-- Problem statement --
Each line from the one that contains "Продукция (1414, 8)" to the end of the material must be quoted exactly; include both end lines and nothing else.

-- Data listing --
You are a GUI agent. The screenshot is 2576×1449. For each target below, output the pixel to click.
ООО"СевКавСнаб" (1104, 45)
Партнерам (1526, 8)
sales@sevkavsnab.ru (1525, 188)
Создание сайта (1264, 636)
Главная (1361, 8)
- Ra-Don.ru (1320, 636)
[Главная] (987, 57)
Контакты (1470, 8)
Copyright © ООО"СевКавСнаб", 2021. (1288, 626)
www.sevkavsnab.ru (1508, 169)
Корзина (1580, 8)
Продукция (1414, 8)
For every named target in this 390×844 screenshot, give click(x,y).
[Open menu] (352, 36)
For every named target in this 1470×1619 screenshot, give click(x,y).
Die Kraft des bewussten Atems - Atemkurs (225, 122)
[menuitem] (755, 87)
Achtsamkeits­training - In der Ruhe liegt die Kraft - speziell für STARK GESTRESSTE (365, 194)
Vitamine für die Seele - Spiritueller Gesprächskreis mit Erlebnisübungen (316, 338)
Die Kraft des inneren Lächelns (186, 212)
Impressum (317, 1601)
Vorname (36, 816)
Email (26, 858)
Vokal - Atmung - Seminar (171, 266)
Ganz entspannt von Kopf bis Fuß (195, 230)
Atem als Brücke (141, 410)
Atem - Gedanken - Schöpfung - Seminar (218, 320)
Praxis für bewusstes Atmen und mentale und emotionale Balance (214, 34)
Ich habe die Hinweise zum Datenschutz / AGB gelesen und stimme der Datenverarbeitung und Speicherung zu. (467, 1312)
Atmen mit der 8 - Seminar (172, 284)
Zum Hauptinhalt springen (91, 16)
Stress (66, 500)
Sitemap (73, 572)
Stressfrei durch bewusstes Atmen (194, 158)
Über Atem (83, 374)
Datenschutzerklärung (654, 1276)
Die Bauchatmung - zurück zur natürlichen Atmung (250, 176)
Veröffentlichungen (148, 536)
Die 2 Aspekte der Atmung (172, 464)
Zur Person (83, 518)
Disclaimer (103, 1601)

-- Problem solution --
Продукция (1414, 8)
For every named target in this 390×844 screenshot, give click(x,y).
[Open menu] (352, 36)
For every named target in this 1470×1619 screenshot, give click(x,y).
Die Kraft des bewussten Atems - Atemkurs (225, 122)
[menuitem] (755, 87)
Achtsamkeits­training - In der Ruhe liegt die Kraft - speziell für STARK GESTRESSTE (365, 194)
Vitamine für die Seele - Spiritueller Gesprächskreis mit Erlebnisübungen (316, 338)
Die Kraft des inneren Lächelns (186, 212)
Impressum (317, 1601)
Vorname (36, 816)
Email (26, 858)
Vokal - Atmung - Seminar (171, 266)
Ganz entspannt von Kopf bis Fuß (195, 230)
Atem als Brücke (141, 410)
Atem - Gedanken - Schöpfung - Seminar (218, 320)
Praxis für bewusstes Atmen und mentale und emotionale Balance (214, 34)
Ich habe die Hinweise zum Datenschutz / AGB gelesen und stimme der Datenverarbeitung und Speicherung zu. (467, 1312)
Atmen mit der 8 - Seminar (172, 284)
Zum Hauptinhalt springen (91, 16)
Stress (66, 500)
Sitemap (73, 572)
Stressfrei durch bewusstes Atmen (194, 158)
Über Atem (83, 374)
Datenschutzerklärung (654, 1276)
Die Bauchatmung - zurück zur natürlichen Atmung (250, 176)
Veröffentlichungen (148, 536)
Die 2 Aspekte der Atmung (172, 464)
Zur Person (83, 518)
Disclaimer (103, 1601)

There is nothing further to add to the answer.